▸ **Your assignment**
Set down only these lines, exactly: the line containing "Click the fullscreen expand icon" and all lines through the end of the data below. Omit pictures.

Stored items:
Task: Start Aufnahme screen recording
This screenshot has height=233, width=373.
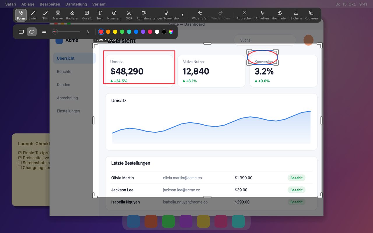Action: coord(144,15)
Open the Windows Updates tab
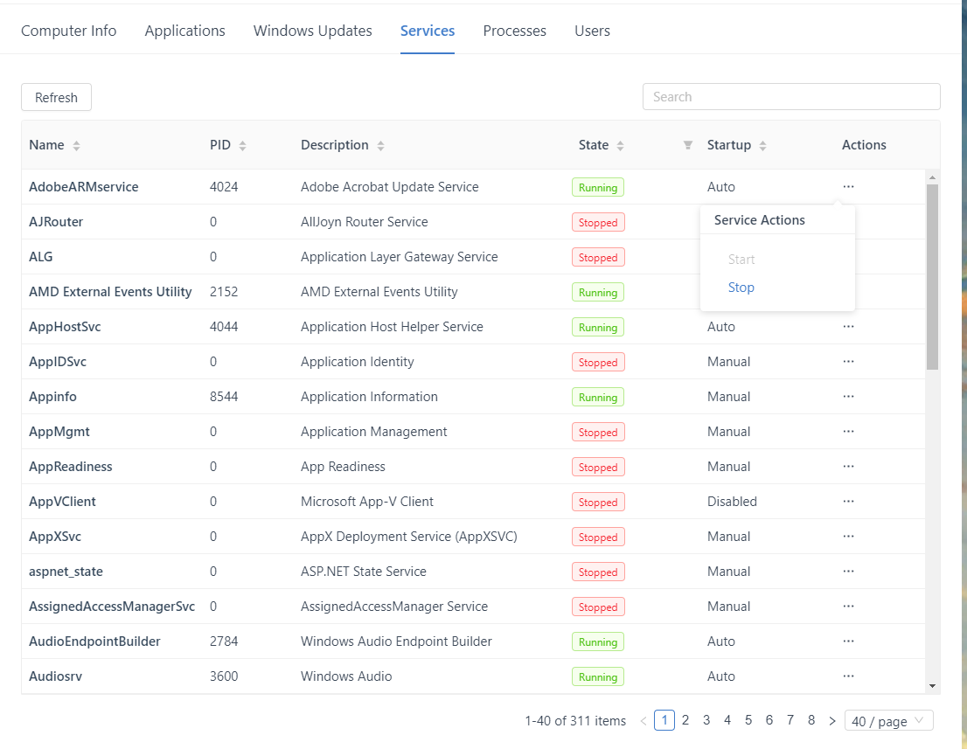Image resolution: width=967 pixels, height=749 pixels. [312, 31]
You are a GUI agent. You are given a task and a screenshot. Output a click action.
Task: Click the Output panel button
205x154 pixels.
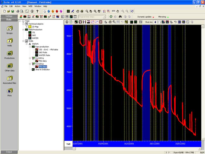point(9,152)
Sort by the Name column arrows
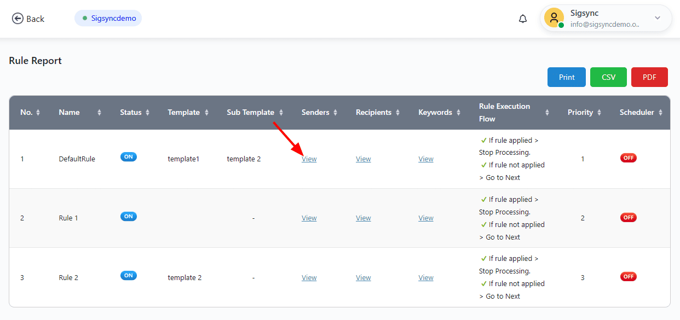Screen dimensions: 680x320 [99, 113]
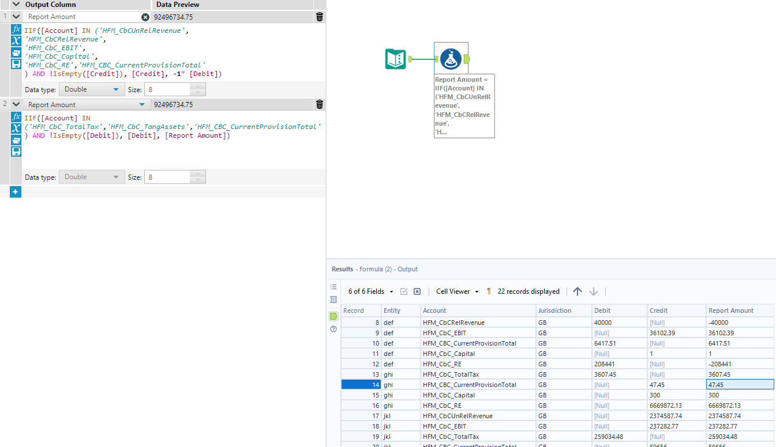Open Columns and Constants (X) for second expression

click(16, 128)

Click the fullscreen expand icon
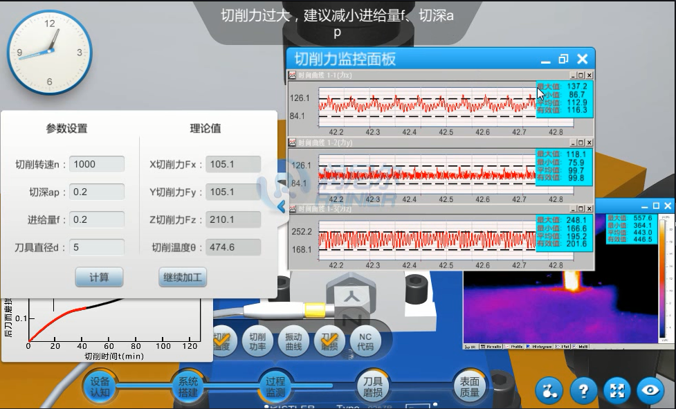(x=616, y=391)
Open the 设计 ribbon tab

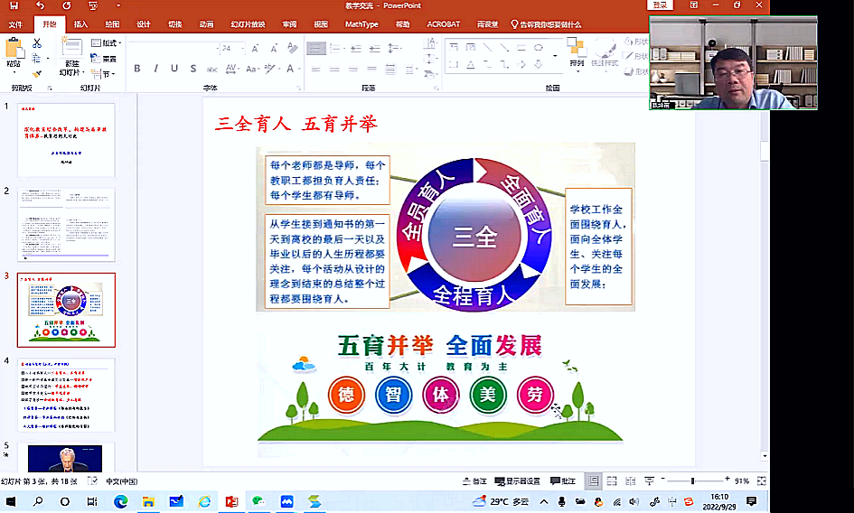[144, 24]
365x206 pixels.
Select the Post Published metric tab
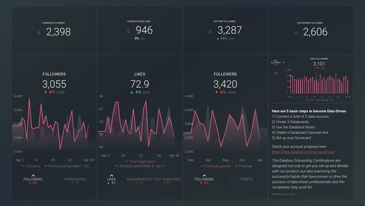click(167, 179)
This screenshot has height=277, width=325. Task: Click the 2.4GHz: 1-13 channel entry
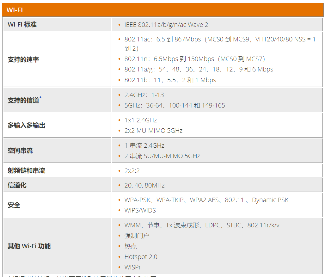pos(144,95)
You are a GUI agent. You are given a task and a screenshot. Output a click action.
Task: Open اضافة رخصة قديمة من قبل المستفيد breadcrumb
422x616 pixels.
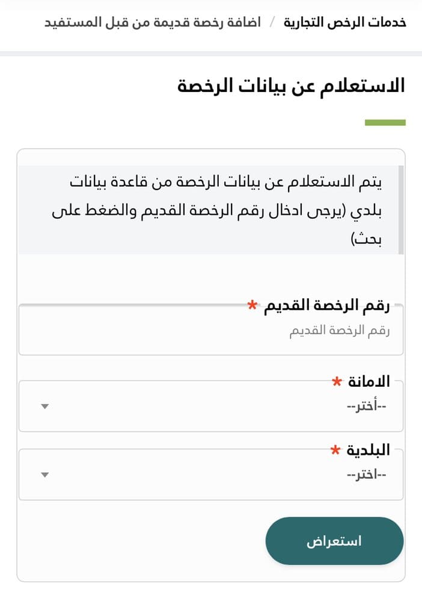[152, 22]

▸ **Expected output**
Click the fullscreen expand icon
(x=616, y=391)
Open the 设计 ribbon tab

[144, 24]
365x206 pixels.
Select the Post Published metric tab
click(167, 179)
This screenshot has height=277, width=325. Task: Click the 2.4GHz: 1-13 channel entry
pos(144,95)
You are a GUI agent. You are given a task and a screenshot. Output a click action.
Task: Open اضافة رخصة قديمة من قبل المستفيد breadcrumb
422x616 pixels.
[152, 22]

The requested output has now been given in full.